Watching China emerge into light
Hans Boller, vice-president of the Swiss-Chinese Chamber of Commerce, and his wife Amy Wu want to share their Chinese experience with others. Xie Songxin / China Daily |
Hans Boller shares his personal findings on Chinese culture and development
F ollowing a night-time arrival into the blackness of Beijing in 1976, Hans Boller has dedicated himself to telling the world about China"It was dark," said Hans Boller, describing his memory of first arriving in Beijing in 1976, a few weeks after Mao Zedong's death. The only thing illuminated outside the window of his Swiss Airlines flight was Chairman Mao's portrait. And the darkness continued beyond the airport, as he was driven along small roads in a car with dim lights to his accommodation. When he woke the next day and stepped outside, he found he was in a land of bicycles.
Born in 1947, Boller grew up in Switzerland and studied economics and social sciences to PhD level at the University of Zurich. On graduating in 1976, he was curious to learn about China, and took up a job teaching Chinese engineers at a university in Beijing.
He was surprised to find that his monthly salary of 480 yuan ($77), a tenth of that earned by his Swiss peers, was equal to Mao Zedong's salary and to the annual income of an average urban Chinese family at the time.

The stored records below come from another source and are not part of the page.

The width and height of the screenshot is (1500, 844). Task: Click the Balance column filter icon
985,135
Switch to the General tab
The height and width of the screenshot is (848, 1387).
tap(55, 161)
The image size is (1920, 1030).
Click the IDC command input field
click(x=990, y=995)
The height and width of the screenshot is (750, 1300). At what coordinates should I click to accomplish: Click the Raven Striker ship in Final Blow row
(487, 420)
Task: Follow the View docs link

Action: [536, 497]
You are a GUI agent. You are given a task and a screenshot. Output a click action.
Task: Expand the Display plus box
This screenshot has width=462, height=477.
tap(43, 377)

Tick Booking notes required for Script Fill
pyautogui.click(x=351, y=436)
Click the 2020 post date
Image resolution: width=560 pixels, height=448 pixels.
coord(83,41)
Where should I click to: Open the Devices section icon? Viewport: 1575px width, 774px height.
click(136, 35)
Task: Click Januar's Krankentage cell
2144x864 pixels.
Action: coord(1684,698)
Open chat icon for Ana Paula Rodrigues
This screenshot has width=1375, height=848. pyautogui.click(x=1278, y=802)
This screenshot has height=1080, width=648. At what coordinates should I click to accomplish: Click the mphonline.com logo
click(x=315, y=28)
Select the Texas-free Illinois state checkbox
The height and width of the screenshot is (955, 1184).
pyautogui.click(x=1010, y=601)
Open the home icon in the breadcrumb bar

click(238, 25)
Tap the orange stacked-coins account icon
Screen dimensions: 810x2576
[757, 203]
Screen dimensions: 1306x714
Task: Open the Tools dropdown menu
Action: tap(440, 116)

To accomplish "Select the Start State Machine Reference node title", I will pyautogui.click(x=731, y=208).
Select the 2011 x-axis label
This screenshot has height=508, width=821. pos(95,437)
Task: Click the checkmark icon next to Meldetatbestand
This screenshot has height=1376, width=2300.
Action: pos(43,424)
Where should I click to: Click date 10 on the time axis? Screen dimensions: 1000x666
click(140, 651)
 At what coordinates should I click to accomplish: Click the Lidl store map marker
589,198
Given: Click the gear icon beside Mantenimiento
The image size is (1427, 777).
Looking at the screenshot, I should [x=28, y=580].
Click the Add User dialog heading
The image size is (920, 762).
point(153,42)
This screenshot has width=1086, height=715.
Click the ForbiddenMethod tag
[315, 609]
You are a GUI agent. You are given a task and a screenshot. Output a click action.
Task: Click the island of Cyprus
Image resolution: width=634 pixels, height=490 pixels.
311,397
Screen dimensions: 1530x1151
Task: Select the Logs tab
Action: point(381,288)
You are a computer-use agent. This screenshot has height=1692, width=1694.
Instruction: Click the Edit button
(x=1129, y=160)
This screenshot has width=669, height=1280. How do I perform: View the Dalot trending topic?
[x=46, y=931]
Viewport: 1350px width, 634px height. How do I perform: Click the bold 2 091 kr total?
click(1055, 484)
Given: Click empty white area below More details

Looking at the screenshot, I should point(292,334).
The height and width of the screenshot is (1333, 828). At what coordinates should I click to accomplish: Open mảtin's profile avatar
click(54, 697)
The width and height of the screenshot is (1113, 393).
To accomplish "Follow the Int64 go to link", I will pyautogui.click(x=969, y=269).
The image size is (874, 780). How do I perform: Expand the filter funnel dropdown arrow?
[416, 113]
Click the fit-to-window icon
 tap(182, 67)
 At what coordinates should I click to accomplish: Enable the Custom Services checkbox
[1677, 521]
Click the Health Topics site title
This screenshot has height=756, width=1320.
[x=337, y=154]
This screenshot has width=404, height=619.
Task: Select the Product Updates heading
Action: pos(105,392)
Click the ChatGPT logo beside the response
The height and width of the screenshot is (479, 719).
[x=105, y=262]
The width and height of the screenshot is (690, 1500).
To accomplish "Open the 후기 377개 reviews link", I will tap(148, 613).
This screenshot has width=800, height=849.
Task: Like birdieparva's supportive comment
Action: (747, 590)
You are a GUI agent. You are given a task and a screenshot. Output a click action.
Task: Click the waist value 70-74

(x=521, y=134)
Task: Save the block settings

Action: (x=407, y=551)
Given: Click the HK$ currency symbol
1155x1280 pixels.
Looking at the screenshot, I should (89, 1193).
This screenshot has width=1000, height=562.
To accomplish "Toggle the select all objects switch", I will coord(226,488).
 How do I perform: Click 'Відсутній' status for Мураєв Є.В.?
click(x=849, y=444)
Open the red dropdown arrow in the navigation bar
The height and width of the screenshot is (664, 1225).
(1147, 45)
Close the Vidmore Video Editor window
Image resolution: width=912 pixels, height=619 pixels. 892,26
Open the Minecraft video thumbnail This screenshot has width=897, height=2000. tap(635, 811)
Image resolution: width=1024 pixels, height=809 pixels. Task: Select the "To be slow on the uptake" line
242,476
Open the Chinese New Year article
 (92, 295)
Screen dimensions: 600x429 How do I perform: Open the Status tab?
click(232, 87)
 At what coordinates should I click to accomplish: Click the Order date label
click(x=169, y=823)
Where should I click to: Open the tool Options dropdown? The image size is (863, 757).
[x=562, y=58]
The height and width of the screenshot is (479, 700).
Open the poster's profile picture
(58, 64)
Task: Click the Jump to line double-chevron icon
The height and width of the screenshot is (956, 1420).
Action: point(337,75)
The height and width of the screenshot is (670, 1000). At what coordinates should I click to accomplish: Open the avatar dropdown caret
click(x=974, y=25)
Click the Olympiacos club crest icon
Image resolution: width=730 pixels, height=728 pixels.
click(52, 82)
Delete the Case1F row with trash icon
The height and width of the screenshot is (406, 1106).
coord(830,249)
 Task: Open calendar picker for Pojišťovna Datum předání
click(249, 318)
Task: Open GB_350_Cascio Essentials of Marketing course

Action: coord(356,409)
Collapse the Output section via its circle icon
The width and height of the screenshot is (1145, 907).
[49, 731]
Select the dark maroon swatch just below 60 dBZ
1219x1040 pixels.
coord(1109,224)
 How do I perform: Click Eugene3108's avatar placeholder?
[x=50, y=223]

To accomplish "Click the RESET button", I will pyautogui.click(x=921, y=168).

"I didn't care how much I earned but treasured the opportunities to have historic experiences," recalls Boller, 66, in his two-story home on a slope facing the picturesque Lake Zurich.
Christmas decorations are still up in the house well past the festive season and Boller's wife says it is a tradition to keep them up until after the Spring Festival (Chinese New Year). To the left of the Christmas tree is a miniature Chinese teahouse too.
Boller's wife is Amy Wu, a Swiss citizen of Chinese descent. The couple met in the US in the 1970s and married in 1982. They are proud of their Western-Eastern cultural mix and put their names together on business as Boller-Wu.